Witam mieszkam na garnizonie od roku czasu. Jeżeli chodzi o lokalizację to jest fantastyczna: blisko do centrum, ścieżek rowerowych, komunikacji miejskiej a jednocześnie dosyć szczelnie odizolowane od hałasu Al. Grunwaldzkiej. Niestety na tym koniec plusów. Sprzedawcy powiedzą to co chcesz usłyszeć, a nie jak jest naprawdę (np. z hali garażowej możesz wyjechać dwoma wyjazdami, a następnie okazuje się, że jeden jest niedostępny), notariusz z którym podpisujesz akt chroni interesy tylko hossy (w akcie notarialnym wpisana jest umowa z zarządcą nieruchomości hossa biz spółką zależną grupy hossa), jakość wykonania bardzo różna (od braku gniazdek elektrycznych, przez krzywe ściany, po przewiercane kable elektryczne w łazience), absurdalnie wysokie koszty utrzymania części wspólnych (zamówiona moc C.O. kilkakrotnie przewyższa zapotrzebowanie, hossa biz wprost odpowiada, że GPEC musi szybko odzyskać środki zainwestowane w infrastrukturę położoną dla całego garnizonu).
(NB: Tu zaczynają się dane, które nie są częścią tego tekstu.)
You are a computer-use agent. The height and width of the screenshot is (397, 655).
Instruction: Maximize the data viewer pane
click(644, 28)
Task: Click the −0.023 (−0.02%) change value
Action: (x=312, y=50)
Zarządca mający małe pojęcie o funkcjonowaniu wspólnot mieszkaniowych i reprezentujący interesy tylko hossy (na zebraniu wspólnoty prawnik wynajęty przez hossa biz wyraźnie wskazywał rozwiązania korzystne jedynie dla grupy hossa). Zadłużenie mieszkańców po niecałym roku użytkowania w mojej klatce w której jest chyba ok 30 mieszkań przekracza 35000 zł, oczywiście zarządca nie dokonuje żadnych czynności mających na celu windykację. Kwestię parkingów pominę, bo temat był już wielokrotnie omawiany.